У Сада мужчины-самцы (ебари, педерасты (drauques), лакеи, геркулесы) имеют совершенно второстепенное амплуа: не будучи ни жертвами, ни либертенами, они не досягают до языка (о них говорят очень мало, как раз из-за отнесения к соответствующему разряду) и почти не досягают до тела (сводящегося к количеству «разов», на которое они способны, и к емкостям спермы, которые они наполняют): мифологии мужественности нет. Именно дух придает ценность полу. Дух — это сразу и кипение в голове («Я вижу, как сперма сочится из его глаз»), и гарантия рентабельности, так как дух, ум повелевает, изобретает, облагораживает: «Милая моя, — говорю я ей, — ведь правда, что чем больше у нас ума, тем лучше мы наслаждаемся негой сладострастия?»
Садизм можно считать лишь грубым (вульгарным) содержанием садовского текста.
Когда маркиза де Сад попросила мужа-узника передать ей его грязное белье (зная маркизу, мы скажем: для какой иной цели, если не постирать?), Сад притворился, будто усматривает здесь совершенно иной, чисто садовский мотив: «Прелестное создание, вы хотите мое грязное белье, мое старое белье? А знаете ли вы, что оно — само олицетворение изысканности? Вы увидите, как я чувствую цену вещей. Послушайте, ангел мой, я страстно желаю удовлетворить вас за это, ибо вы знаете, что я уважаю вкусы и фантазии: сколь бы причудливыми они ни были, я нахожу их всех достойными уважения и потому, что мы им не хозяева, и потому, что самая диковинная и несуразная фантазия при должном анализе всегда восходит к принципу изысканности».
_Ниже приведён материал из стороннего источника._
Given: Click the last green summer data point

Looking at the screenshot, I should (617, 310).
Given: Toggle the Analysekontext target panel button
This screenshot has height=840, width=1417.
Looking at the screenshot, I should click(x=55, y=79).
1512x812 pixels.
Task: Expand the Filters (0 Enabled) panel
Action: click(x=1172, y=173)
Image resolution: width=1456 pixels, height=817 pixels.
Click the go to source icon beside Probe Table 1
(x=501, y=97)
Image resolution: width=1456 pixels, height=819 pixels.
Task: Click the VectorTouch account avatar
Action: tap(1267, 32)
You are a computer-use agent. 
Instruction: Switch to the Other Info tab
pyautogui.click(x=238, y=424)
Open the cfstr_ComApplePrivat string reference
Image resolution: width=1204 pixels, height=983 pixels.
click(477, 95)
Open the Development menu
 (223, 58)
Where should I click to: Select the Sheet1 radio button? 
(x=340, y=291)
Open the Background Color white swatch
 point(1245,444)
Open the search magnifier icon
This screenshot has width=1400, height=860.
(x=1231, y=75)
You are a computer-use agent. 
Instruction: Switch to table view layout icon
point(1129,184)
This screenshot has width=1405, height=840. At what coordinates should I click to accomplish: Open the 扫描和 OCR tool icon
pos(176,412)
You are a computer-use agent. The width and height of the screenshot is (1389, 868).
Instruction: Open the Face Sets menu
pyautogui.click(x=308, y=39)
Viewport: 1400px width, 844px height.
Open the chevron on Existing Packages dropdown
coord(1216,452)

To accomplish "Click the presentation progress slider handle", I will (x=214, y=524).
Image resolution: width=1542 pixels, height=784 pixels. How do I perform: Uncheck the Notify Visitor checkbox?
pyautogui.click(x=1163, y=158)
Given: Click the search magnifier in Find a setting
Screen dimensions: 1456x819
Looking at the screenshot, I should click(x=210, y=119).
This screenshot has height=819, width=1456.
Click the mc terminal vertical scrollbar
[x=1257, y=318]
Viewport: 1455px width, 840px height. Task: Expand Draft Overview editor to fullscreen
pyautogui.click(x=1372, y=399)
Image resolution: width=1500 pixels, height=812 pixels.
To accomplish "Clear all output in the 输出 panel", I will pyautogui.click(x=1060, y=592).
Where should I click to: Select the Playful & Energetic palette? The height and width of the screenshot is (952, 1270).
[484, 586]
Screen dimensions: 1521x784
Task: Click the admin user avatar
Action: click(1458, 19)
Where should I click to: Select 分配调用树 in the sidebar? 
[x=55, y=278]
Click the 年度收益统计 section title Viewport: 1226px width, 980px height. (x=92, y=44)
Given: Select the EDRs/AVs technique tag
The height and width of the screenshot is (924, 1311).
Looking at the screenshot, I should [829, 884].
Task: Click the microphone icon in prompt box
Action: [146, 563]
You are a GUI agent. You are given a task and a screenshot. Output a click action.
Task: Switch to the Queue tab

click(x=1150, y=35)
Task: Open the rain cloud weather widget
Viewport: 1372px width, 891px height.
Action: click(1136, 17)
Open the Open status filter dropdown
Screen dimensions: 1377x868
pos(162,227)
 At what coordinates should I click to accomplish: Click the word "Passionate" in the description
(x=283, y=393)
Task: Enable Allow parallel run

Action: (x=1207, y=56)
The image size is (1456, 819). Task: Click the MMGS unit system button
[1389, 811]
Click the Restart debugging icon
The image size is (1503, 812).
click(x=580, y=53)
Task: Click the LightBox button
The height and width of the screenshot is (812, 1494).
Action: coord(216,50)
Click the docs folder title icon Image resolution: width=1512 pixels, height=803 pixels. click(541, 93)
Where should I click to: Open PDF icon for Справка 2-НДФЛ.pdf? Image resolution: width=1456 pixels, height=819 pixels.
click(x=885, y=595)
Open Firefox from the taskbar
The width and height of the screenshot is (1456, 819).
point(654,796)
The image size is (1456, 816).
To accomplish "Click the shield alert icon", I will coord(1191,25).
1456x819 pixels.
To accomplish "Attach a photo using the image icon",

Разумеется, Сада можно читать, видя повсюду замысел насилия; но мы можем читать его (а это то, что он рекомендует нам) сообразно принципу изысканности. Садовская изысканность — не классовый продукт, не атрибут цивилизации и не культурный стиль. Это способность к анализу и возможность наслаждения: анализ и наслаждение объединяются ради невиданной в наших обществах экзальтации, которая тем самым, однако же, составляет наиболее чудовищную из утопий. Что касается насилия, оно следует коду, изношенному за тысячелетия истории человечества; а отвечать насилием на насилие означает пользоваться тем же кодом. Один лишь постулированный Садом принцип изысканности может образовать (когда изменятся устои Истории) абсолютно новый язык, неслыханную мутацию, призванную подорвать (не инвертировать, но, скорее, фрагментировать, плюрализировать, распылить) сам смысл наслаждения.
Жизни
Жизнь Сада*
1. Вот этимологическая цепочка: Sade, Sado, Sadone, Sazo, Sauza (деревня Саз). В этой родословной в который уже раз утрачена дурная буква1. Чтобы образовать проклятое имя посредством ослепительной формулы (потому что этому имени удалось породить имя нарицательное), зеброобразное и хлещущее Z потерялось в пути, уступив место наиболее кроткому из зубных согласных2.
2. Тот, кто живет сегодня в Сен-Жермен-де-Пре должен вспомнить, что он обитает в вырожденном садовском пространстве. Сад родился в одной из комнат отеля де Конде, т. е. где-то между улицей Мсье-ле-Пренс и улицей Конде; крестили его в церкви святого Сульпиция; в 1777 г., согласно королевскому указу о заточении без суда и следствия, в отеле де Данмарк на улице Жакоб (та самая улица, где издается эта книга) Сад был арестован, оттуда его препроводили в Венсеннский замок.
3. Весной 1779 г., когда Сад находился в заключении в Венсенне, ему написали, что сад Ла Кост пышно расцвел: вишни в цвету, яблони и груши, хмель и виноград, не говоря уже о кипарисах и дубах: все цвело. Ла Кост был для Сада многозначительным местом, можно сказать — всем; прежде всего, это местность в Провансе, место истоков, место Возвращение (всю первую часть жизни Сад, хотя и в бегах, будучи разыскиваемым, непрестанно туда возвращался, пренебрегая какой бы то ни было осторожностью); а затем: пространство автаркии, небольшое, но полноценное общество, где он был хозяином; единственный источник его доходов, место занятий (там у него была библиотека), место театра (там давали комедии) и место разврата (Сад приводил туда слуг, молоденьких крестьянок, юных секретарей — для сеансов, на которых присутствовала и маркиза). Итак, если Сад непрестанно, после бурных и долгих поездок возвращался в Ла Кост, то влек его туда не прекрасный порыв облагородиться в сельской местности, который заставляет гангстера из «Асфальтовых джунглей»3 приходить умирать к воротам родной фермы; как всегда, это диктовалось множественным и, вероятно, противоречивым смыслом, определяемым сразу несколькими факторами.